* [TASK] Print, please, exactly the lines from the one with "Open the three-dots more actions menu" through the final line of the data below, with both ends included and the pictures left out.

* [EXERCISE MATERIAL]
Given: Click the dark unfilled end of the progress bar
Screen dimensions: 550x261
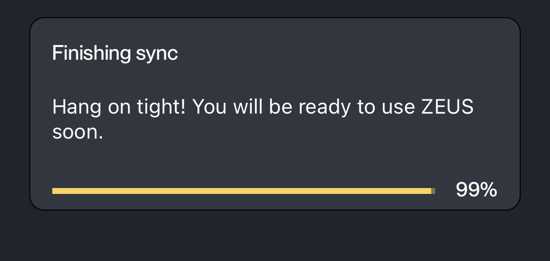Looking at the screenshot, I should pyautogui.click(x=433, y=191).
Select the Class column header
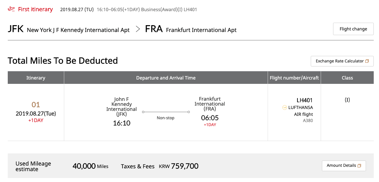This screenshot has height=182, width=379. pos(347,78)
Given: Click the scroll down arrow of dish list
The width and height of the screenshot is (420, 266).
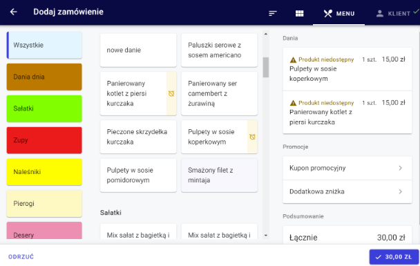Looking at the screenshot, I should coord(266,236).
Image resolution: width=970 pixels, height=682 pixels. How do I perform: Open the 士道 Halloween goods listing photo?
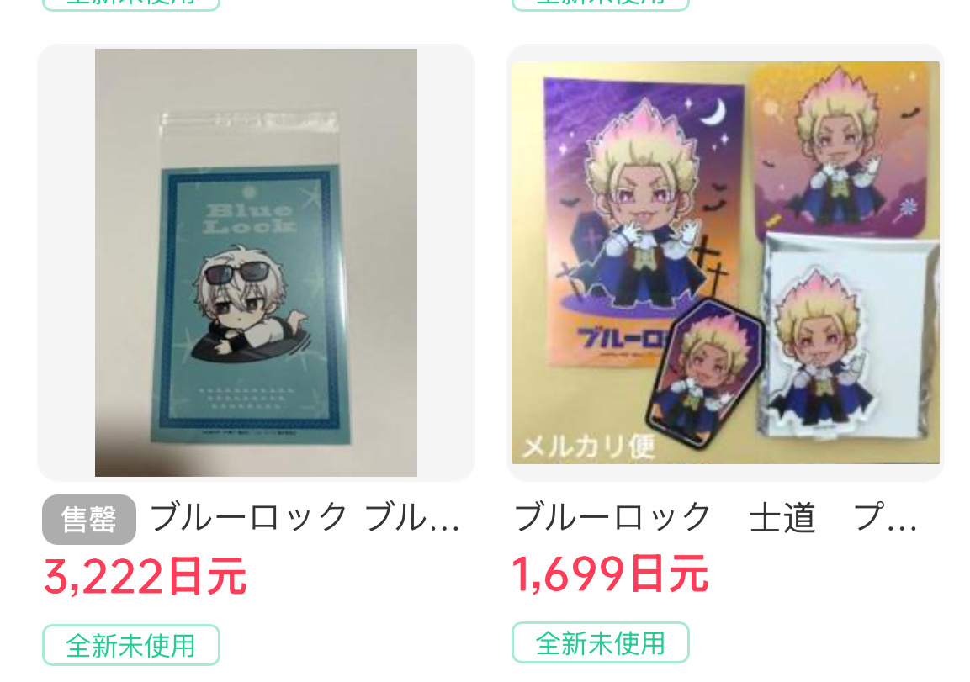725,262
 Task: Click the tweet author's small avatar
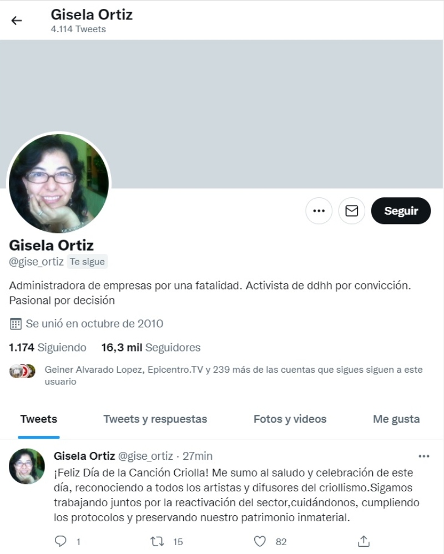point(27,466)
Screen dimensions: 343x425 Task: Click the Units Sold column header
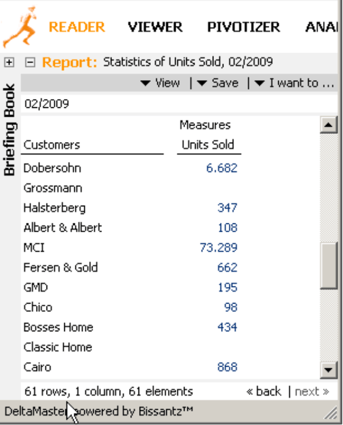pos(208,144)
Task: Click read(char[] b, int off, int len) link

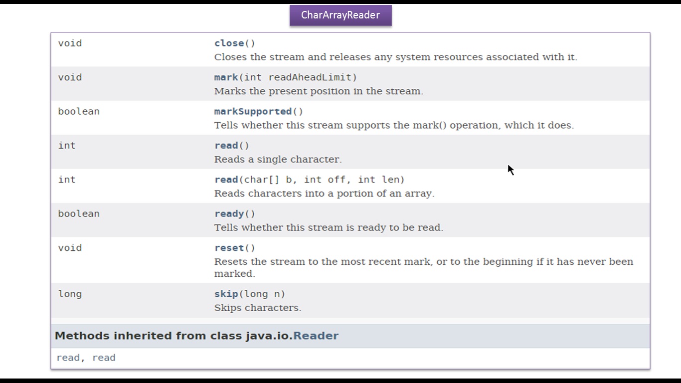Action: [226, 180]
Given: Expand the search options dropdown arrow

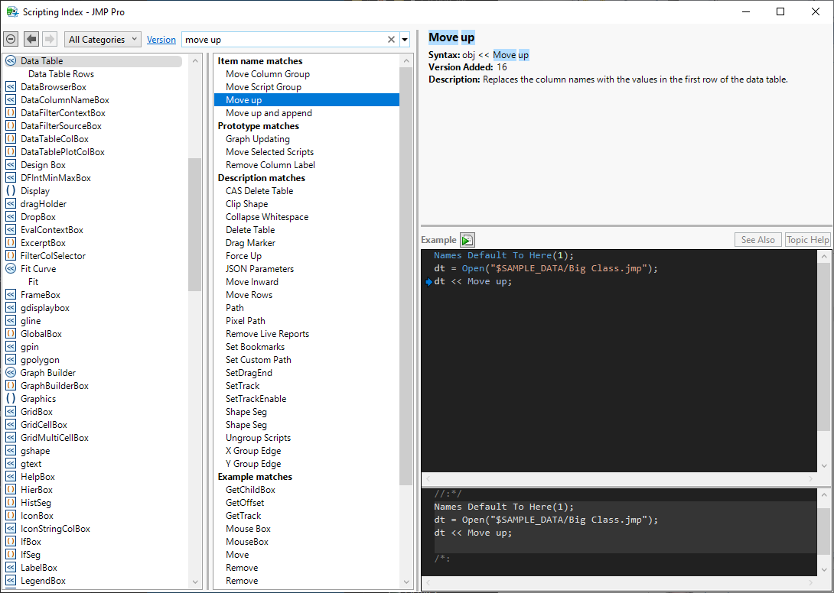Looking at the screenshot, I should pos(405,40).
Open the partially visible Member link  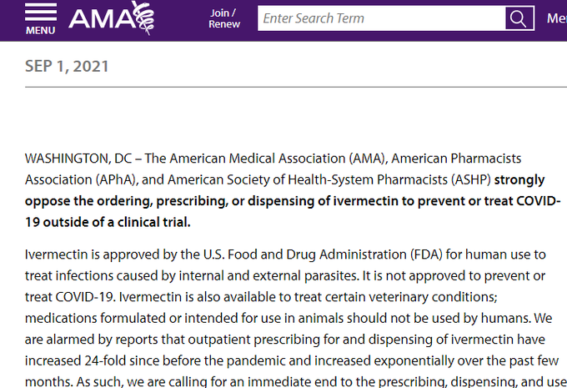point(557,18)
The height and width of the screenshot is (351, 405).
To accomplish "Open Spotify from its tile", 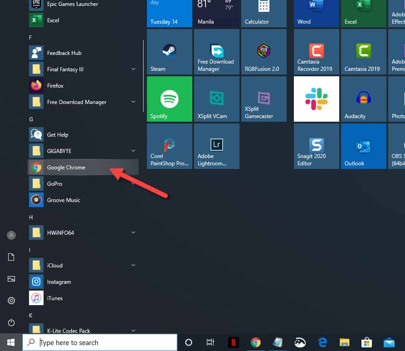I will pyautogui.click(x=169, y=99).
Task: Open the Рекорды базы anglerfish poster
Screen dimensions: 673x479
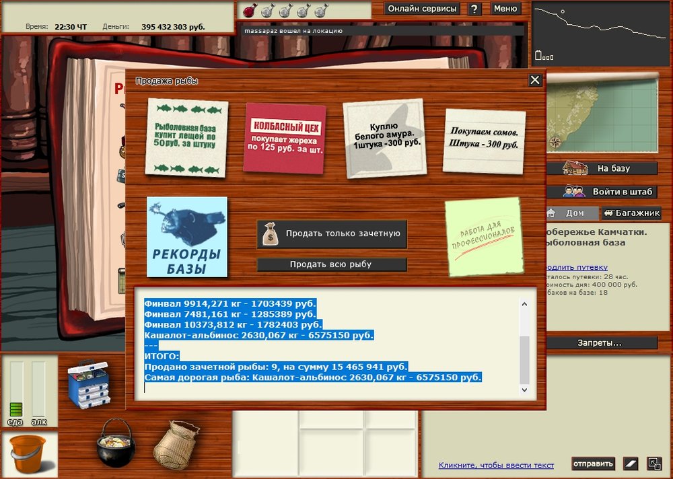Action: click(187, 237)
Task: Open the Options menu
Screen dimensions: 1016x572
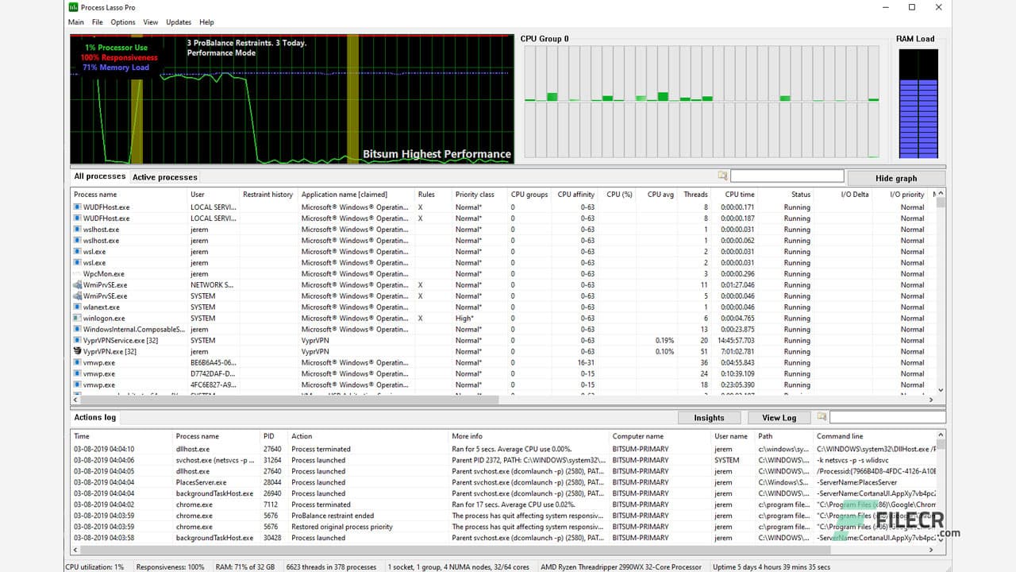Action: 122,21
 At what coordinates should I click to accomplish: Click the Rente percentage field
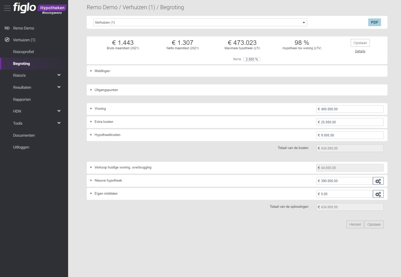tap(252, 59)
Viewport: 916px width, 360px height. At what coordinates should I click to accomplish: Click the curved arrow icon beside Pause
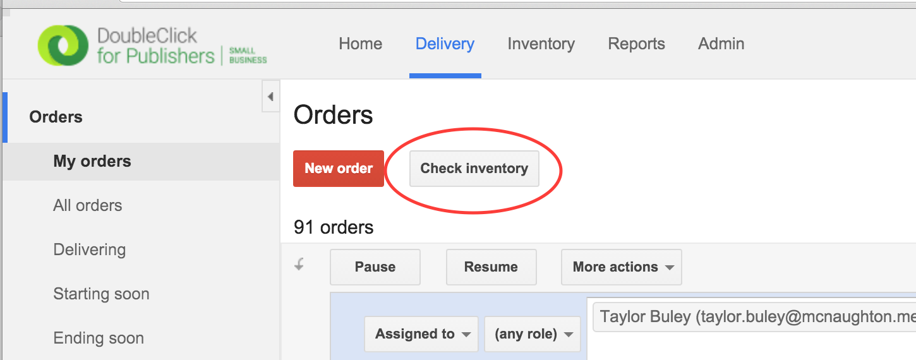[299, 265]

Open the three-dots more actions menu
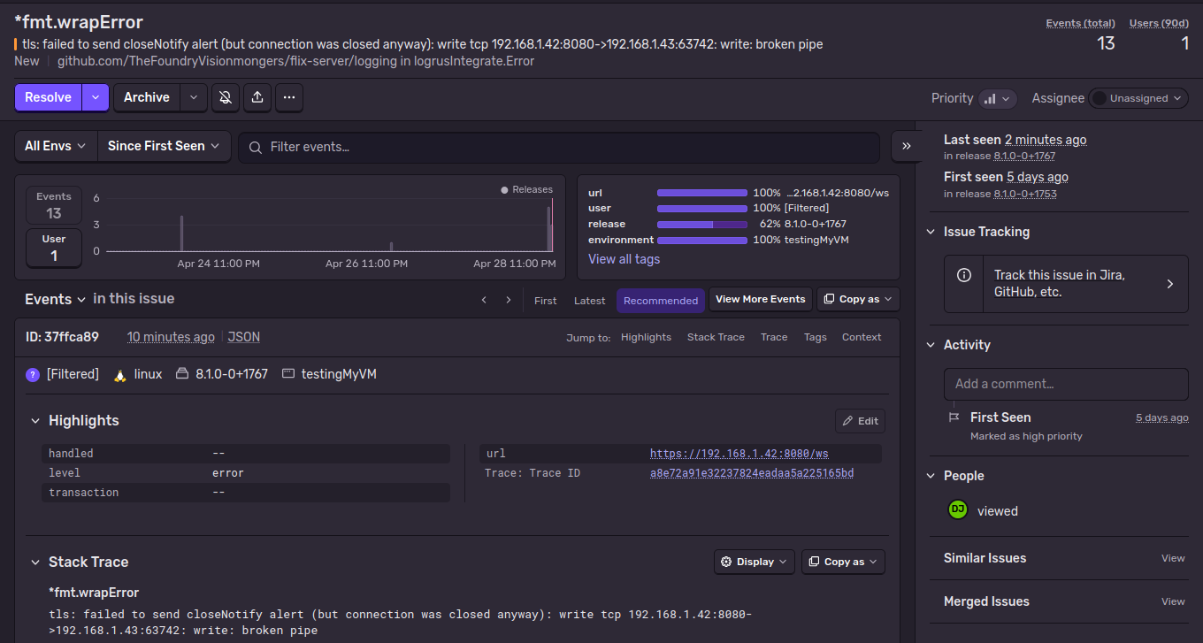289,97
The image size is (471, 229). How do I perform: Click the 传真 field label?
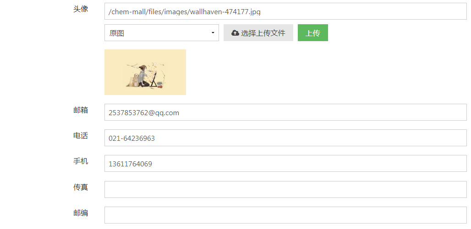click(81, 187)
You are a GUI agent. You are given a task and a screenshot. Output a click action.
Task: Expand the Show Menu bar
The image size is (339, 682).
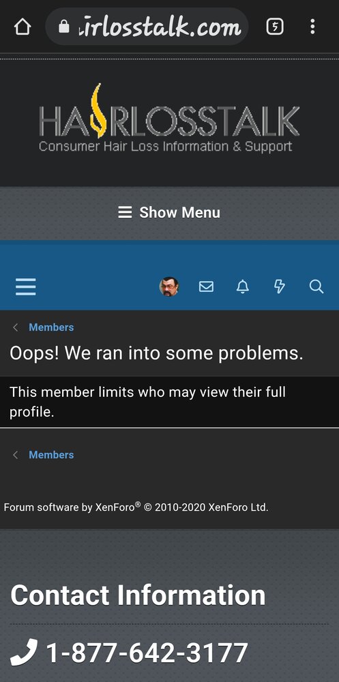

* [WRITTEN RESPONSE]
Open the three-dots more actions menu
289,97
The image size is (471, 229). How do I perform: Click the 传真 field label?
click(81, 187)
You are a GUI agent. You are given a task and a screenshot. Output a click action.
Task: Expand the Show Menu bar
The image size is (339, 682).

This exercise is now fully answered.